Wednesday 30 March 2011

Snakes and ladders at the Arts Council

Five Leaves currently receives a modest sum from the Arts Council's Grants for the Arts Scheme and is not in the big league of those fighting over the reduced spoils available through the national portfolio scheme whose winners and losers have just been announced. Comments on them in a minute but at all times remember that the sums available are reduced entirely because the Government prefers to stuff money into the orifices of greedy bankers and tax avoiders. That's our colours nailed to the mast then. So, good news for our friends at Peepal Tree (the main publishers of Caribbean work), the distributor Inpress, the short story specialist Comma, Writing East Midlands and Writing on the Wall book festival in Liverpool. We are pleased that Liverpool Arabic Festival is in there, which group has been very supportive of our two Arabic projects with Peter Mortimer. There's quite a bit of new money going into children's literature, which seems to have been overlooked by the commentators, with a major uplift for Seven Stories and others but little surprise attached to Nick Hornby's Ministry of Stories getting support. I'm not the only one shocked, however, to see Faber supported to the tune of £40k a year, not least as they are so mean in charging high reprint fees to small presses wishing to publish their poems in anthologies. Couldn't they, y'know, put on another performance of Cats or something?

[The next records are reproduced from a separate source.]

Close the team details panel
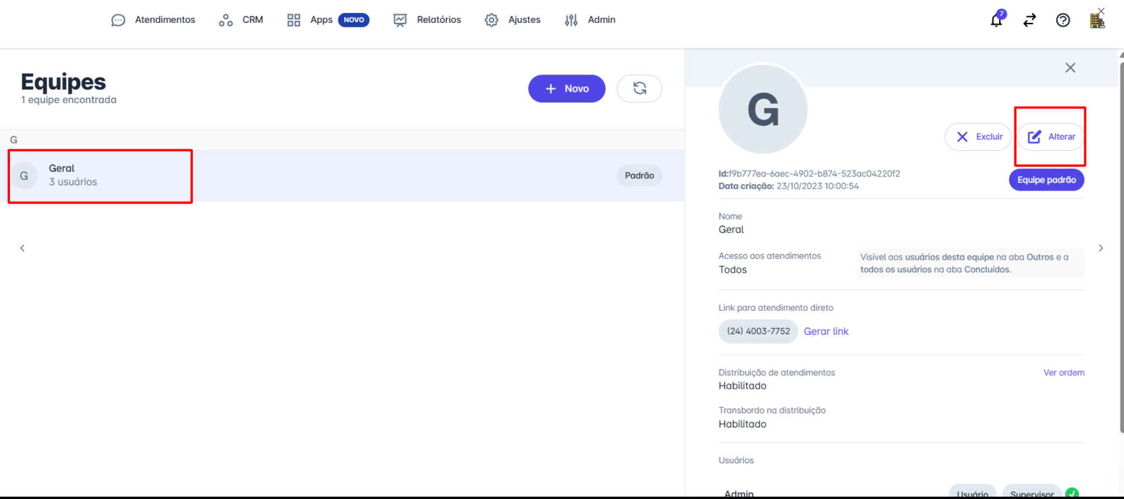1124x499 pixels. [x=1070, y=68]
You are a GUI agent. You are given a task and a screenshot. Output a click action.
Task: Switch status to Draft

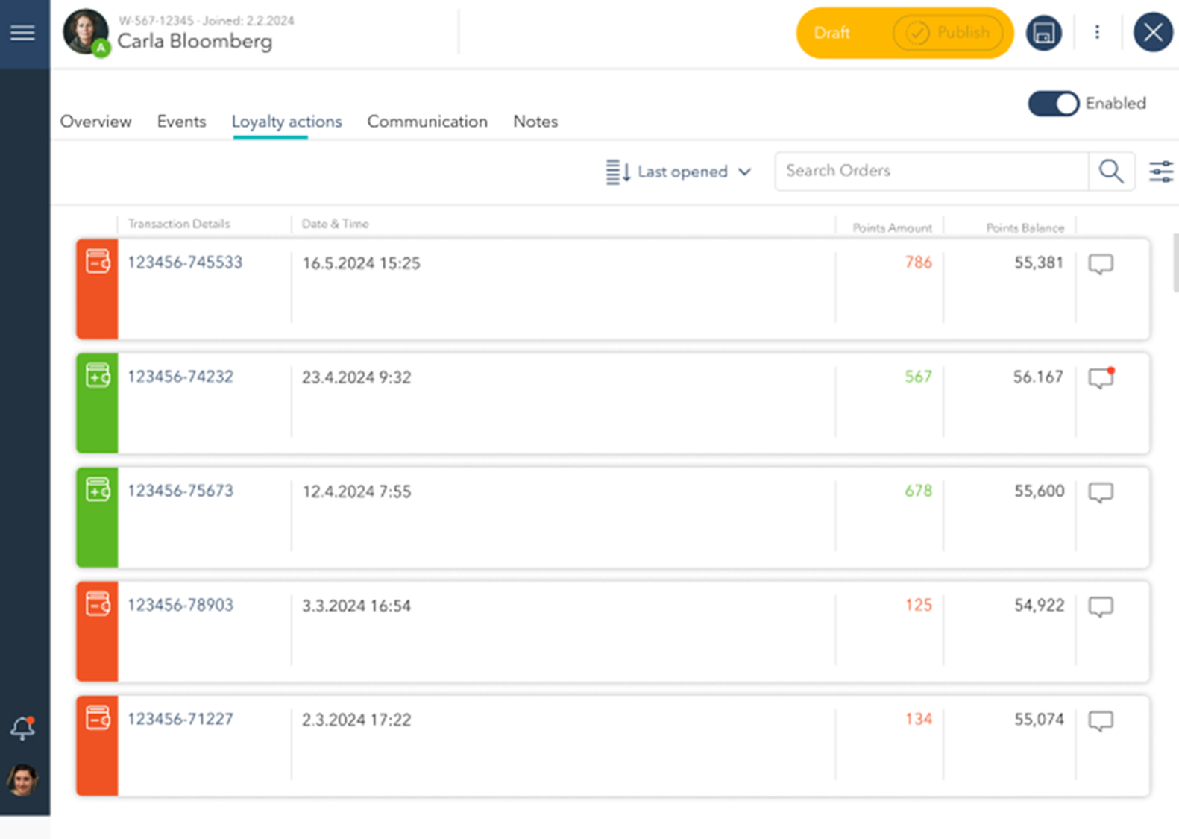click(832, 33)
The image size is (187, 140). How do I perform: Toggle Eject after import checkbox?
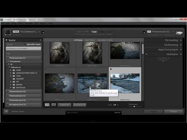pyautogui.click(x=26, y=44)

But what of the losers? Our regional manager from the Arts Council said in his circular that it would not be right to list those whose applications failed. Perhaps he has not come across that internet thingy yet as the list takes about three seconds to find on a google search and it was on twitter and the BBC website this morning. I wonder whether the need to apply for a minimum of £50k per annum saw off some of the small publishers that applied which might have been able to put in strong applications for half that, but friends at Flambard and Arc lost out. There does seem to be some confused thinking as the Poetry Translation Centre did well, and the British Centre for Literary Translation yet Arc is a major publisher of poetry in translation as is Anvil who were not thrown overboard but will be on half-rations, and the fiction in translation specialist Arcadia did not do well either. Poetry actually did badly - Enitharmon lost out as did the Poetry Trust and above all, the Poetry Book Society. Like many small indies we have issues with PBS related to the lead time for submissions making it hard for people our size to get our collections selected. But there is no doubt that PBS shifts poetry books, in quantity, and the reduction in poetry being stocked by bookshops made its existence all the more important. It seems strange to strangle the PBS but to continue to fund, say, Poetry London, or Survivors' Poetry and to add Poet in the City. No wonder Carol Ann Duffy is spitting nails. The poetry and short story publisher Salt was also unsuccessful, but those of us of a long memory wonder whether their earlier statement about it being a bad thing to be dependent on ACE funding worked against them, as could their recent article in Poetry Review revealing a massive slump in sales. I was also sorry to see the Windows Project in Liverpool lose out as they have done some excellent work. Losing all the funding for the Writing in Prison Network will hit hard as well given how much work they have done to address literacy in prisons. Maybe - and I did not see their bid - that was their problem. Good work but not necessarily "good art"?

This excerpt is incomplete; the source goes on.